In less than three days I will lose my status as a person and once again become a patient.

Becoming a patient ages you faster than Father Time. I will become instantly dependent on people I do not even know to eat, sleep, get well, recover, and turn over in a hard, rubber-covered bed. I will need all the help I can get begging for pain-killers, sipping on ice, peeing, fighting the nightmares and learning how to move and sit and walk all over again.

I am having my left hip replaced. This is a gruesome operation. I will need blood, oxygen and the super-human skill of a surgeon. I have a lot more faith in the surgeon than I do in my courage and recovery abilities.

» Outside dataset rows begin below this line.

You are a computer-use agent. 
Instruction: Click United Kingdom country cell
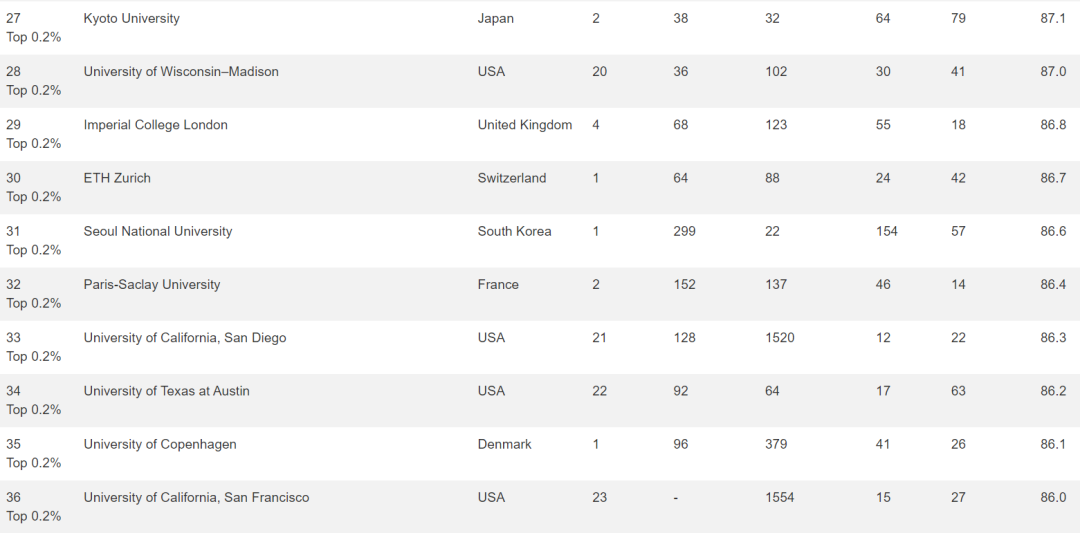point(525,125)
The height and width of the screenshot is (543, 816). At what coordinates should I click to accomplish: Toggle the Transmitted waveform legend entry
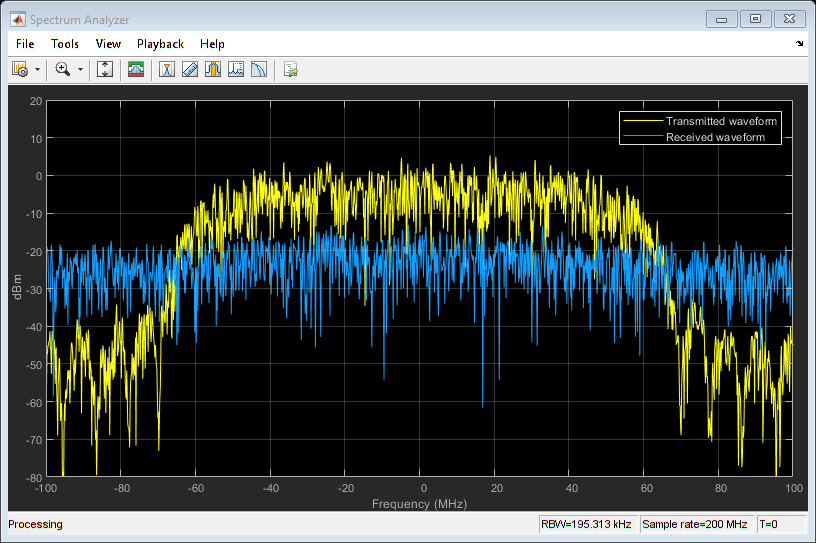click(721, 121)
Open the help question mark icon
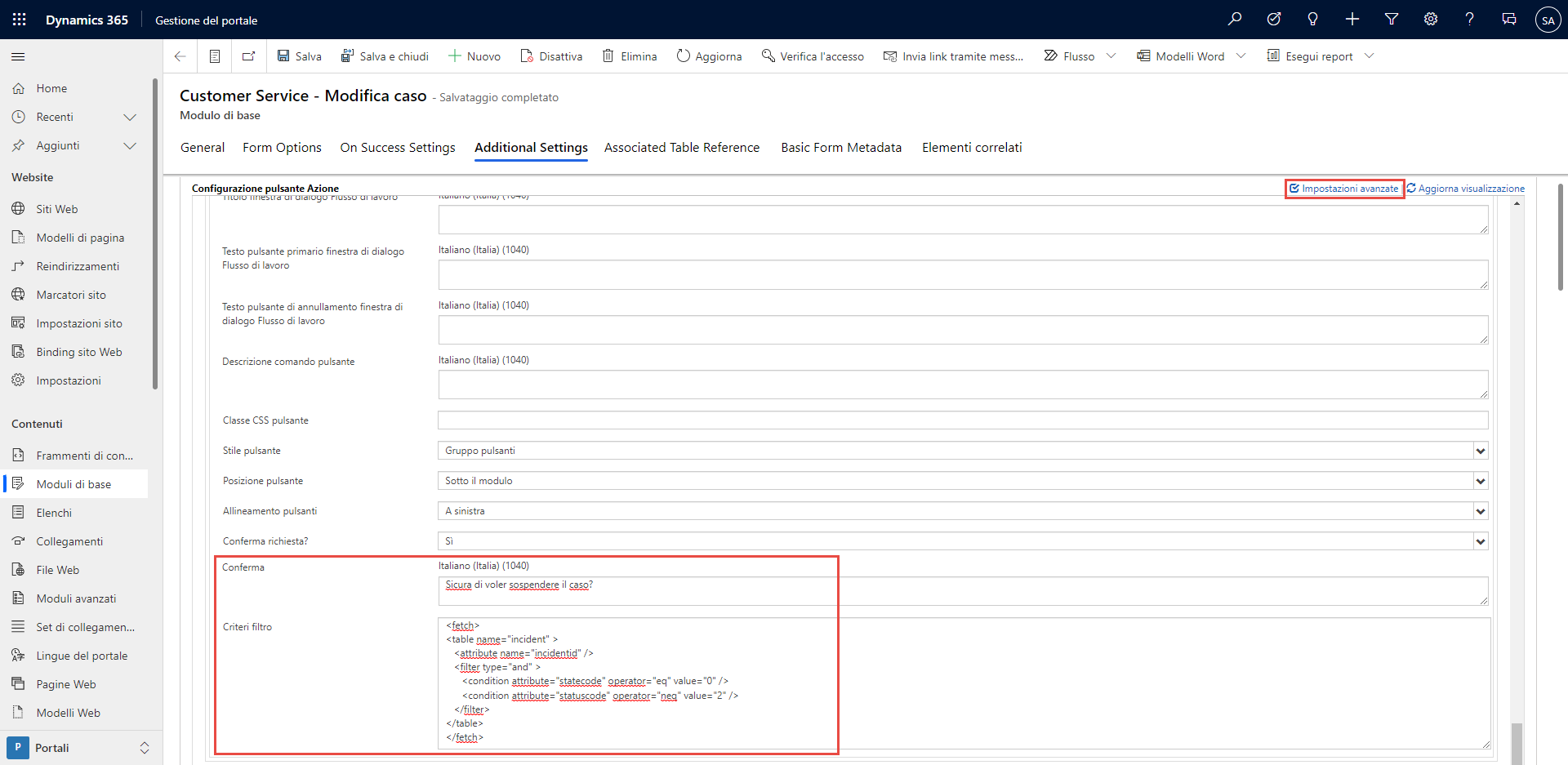 click(x=1469, y=20)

The last time, about three years ago, I was in the hospital for the right hip. That hip took a long time to fall apart. It took years and many career moves and four children and one marriage and more deaths of loved ones than I can think about. And, I did not know what was going to happen. It was scary, but the fear was buffered by the unknown. Not this time.


No tolerance for pain

This time, I know what to expect. People tell me that should make it better. It doesn't. It makes it worse because I am such a coward, especially about physical pain. I am not much better dealing with emotional pain, either, but the thought of how much pain and suffering I will be experiencing, even in brief doses, cripples me inside and outside. I can't pretend to put up a good, brave front. There is nothing even remotely brave in my entire being

This hip has only taken three years to fall apart. The pieces of me are breaking off like bark from a very old, very bent tree.

As one of the first of the Baby Boomers, I have already lost the battle with time and age and deterioration. Now I am facing what a general might call an "orderly" withdrawal.

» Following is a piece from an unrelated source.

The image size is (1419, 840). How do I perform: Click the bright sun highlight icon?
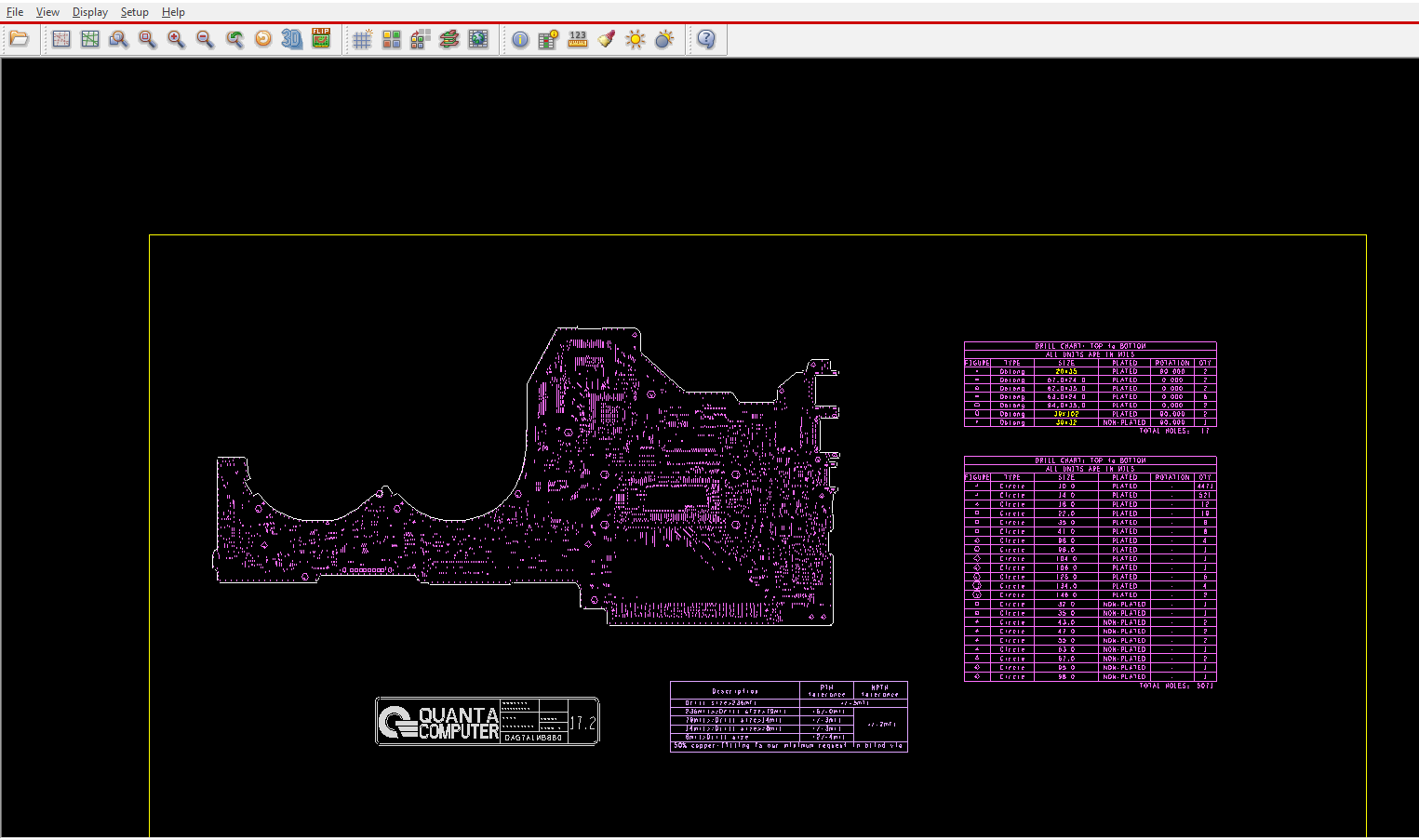tap(636, 39)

In my heart of hearts I know that it will be a head-long retreat, a crazy, screaming rout. A disaster. I know it is coming, but I can't help it.

The only appreciation I have developed is a new and uncanny understanding of how important the hip is to a human being. Tell the truth: who has ever even thought about their hips unless you are facing the imminent removal of yours?


Life without a hip

Yet, you can do almost nothing that does not involve the moving of your hips. You can't sit, walk, run, climb steps, drive a car, stand in place, sweep the front yard, feel comfortable in a chair, get up from the table, move around in bed, hug your wife or child, lift a light bag, or even sit properly on a toilet without using your hips in multiple ways.

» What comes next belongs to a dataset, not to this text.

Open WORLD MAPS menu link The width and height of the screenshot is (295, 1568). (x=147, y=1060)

That's why it hurts so much when you need a new hip.

I know. I need one.

I will check back every day if I can, to let you know what's happening with the hip and the surgery.

I am doing this to help me keep from going crazy with the fear and anticipation and dread. I am also doing it to share these moments and this experience with my fellow Baby Boomers. All of our clocks are ticking.


Mike Mallowe
Mike Mallowe is a writer who lives in Newtown Square; his hip surgery went fine and he is trying to keep the parts he has left.